To be done:
Identify each row that contains the word "Enable" and copy those lines. Match case exactly.

-- Start --

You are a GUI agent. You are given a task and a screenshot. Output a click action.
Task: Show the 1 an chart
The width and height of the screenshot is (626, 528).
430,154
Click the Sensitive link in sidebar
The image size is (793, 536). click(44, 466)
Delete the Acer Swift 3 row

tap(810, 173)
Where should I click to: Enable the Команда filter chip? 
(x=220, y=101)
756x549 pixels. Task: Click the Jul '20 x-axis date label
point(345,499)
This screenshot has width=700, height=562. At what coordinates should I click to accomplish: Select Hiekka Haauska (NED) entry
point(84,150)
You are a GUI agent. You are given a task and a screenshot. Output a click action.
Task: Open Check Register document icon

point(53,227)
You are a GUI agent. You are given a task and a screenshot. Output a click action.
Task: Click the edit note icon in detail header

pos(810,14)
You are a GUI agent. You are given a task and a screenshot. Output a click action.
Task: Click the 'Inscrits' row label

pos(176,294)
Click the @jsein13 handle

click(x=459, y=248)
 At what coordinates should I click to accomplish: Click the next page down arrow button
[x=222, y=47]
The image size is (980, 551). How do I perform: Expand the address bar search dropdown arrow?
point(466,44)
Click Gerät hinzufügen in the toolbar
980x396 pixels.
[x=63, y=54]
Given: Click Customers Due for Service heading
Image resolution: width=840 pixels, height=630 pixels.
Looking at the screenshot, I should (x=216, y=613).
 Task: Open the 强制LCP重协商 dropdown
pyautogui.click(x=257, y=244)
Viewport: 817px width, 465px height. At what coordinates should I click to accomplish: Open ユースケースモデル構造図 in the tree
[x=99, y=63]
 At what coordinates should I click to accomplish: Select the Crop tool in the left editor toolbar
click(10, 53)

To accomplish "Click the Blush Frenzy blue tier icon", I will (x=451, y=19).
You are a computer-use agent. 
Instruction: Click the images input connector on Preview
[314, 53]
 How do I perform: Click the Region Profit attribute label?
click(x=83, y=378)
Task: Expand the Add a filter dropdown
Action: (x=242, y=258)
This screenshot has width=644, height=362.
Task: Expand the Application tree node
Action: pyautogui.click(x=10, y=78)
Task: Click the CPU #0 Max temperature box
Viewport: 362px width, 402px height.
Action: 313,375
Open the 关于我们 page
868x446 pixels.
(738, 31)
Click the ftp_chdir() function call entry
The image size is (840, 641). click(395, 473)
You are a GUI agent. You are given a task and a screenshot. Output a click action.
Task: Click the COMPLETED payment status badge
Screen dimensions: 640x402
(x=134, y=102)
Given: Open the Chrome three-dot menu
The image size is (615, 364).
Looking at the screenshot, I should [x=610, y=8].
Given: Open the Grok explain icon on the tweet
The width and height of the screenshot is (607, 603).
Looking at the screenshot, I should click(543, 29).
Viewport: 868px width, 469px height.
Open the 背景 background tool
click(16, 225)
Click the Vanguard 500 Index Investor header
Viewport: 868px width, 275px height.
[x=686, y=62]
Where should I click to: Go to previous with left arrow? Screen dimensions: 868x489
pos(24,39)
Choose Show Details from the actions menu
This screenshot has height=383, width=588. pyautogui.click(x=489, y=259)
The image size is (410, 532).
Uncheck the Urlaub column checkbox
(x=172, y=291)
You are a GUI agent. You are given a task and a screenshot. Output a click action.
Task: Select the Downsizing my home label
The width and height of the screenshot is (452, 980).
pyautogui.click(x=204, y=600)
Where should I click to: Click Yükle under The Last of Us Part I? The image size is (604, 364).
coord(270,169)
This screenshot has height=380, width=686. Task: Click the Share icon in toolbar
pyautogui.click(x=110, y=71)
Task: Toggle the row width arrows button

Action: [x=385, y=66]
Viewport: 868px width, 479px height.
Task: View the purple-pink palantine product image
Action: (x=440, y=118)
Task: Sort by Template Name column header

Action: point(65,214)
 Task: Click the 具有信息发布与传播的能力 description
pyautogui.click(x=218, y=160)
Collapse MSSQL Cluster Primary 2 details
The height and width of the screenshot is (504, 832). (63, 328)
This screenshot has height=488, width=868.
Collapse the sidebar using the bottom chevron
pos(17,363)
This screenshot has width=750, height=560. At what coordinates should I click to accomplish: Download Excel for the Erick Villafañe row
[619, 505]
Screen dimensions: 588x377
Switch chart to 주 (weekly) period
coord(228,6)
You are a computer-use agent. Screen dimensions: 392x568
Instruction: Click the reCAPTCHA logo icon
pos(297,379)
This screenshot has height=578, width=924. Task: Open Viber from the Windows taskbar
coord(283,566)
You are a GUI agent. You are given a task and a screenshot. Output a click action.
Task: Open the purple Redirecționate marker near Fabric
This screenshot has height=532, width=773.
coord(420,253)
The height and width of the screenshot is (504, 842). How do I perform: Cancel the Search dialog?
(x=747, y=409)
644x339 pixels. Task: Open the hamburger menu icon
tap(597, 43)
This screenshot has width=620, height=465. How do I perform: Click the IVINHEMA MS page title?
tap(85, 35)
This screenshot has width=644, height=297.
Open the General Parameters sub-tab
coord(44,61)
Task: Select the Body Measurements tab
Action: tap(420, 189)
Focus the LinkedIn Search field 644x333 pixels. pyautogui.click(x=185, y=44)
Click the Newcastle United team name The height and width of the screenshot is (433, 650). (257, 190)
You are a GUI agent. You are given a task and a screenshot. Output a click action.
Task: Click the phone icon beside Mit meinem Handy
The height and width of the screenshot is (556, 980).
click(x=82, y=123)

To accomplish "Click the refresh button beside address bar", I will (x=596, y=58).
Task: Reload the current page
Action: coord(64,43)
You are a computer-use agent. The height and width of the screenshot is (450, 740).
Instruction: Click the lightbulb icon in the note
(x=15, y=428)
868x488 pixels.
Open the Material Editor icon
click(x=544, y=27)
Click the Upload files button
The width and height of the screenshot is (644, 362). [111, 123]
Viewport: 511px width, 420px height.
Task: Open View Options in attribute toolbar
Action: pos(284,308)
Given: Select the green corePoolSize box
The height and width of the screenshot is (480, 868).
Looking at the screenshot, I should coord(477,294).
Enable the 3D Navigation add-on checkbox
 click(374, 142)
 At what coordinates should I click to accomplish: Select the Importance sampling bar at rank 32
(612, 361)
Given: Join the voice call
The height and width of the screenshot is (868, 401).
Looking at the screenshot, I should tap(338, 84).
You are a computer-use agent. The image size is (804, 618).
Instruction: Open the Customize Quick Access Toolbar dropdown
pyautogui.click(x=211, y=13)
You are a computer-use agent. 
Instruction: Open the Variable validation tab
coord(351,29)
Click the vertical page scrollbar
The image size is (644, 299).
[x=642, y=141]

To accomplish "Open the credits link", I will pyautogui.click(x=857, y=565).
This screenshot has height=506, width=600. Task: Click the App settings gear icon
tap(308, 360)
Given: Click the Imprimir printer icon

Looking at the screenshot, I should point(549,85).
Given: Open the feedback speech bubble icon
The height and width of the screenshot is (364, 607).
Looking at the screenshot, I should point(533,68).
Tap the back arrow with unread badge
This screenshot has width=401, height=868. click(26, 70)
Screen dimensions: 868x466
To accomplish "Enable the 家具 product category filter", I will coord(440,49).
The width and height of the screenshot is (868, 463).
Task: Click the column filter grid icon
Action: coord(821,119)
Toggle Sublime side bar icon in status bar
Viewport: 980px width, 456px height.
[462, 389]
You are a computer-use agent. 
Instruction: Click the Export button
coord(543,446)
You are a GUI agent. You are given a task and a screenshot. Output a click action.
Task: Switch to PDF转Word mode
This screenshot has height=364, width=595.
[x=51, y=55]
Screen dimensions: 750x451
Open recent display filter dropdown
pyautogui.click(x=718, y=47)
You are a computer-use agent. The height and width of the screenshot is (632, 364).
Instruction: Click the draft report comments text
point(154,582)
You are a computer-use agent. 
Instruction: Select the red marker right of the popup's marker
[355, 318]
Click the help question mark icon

-- End --

Solution:
Where should I click to: Enable the Команда filter chip? 
Enable the 3D Navigation add-on checkbox
To accomplish "Enable the 家具 product category filter", I will coord(440,49).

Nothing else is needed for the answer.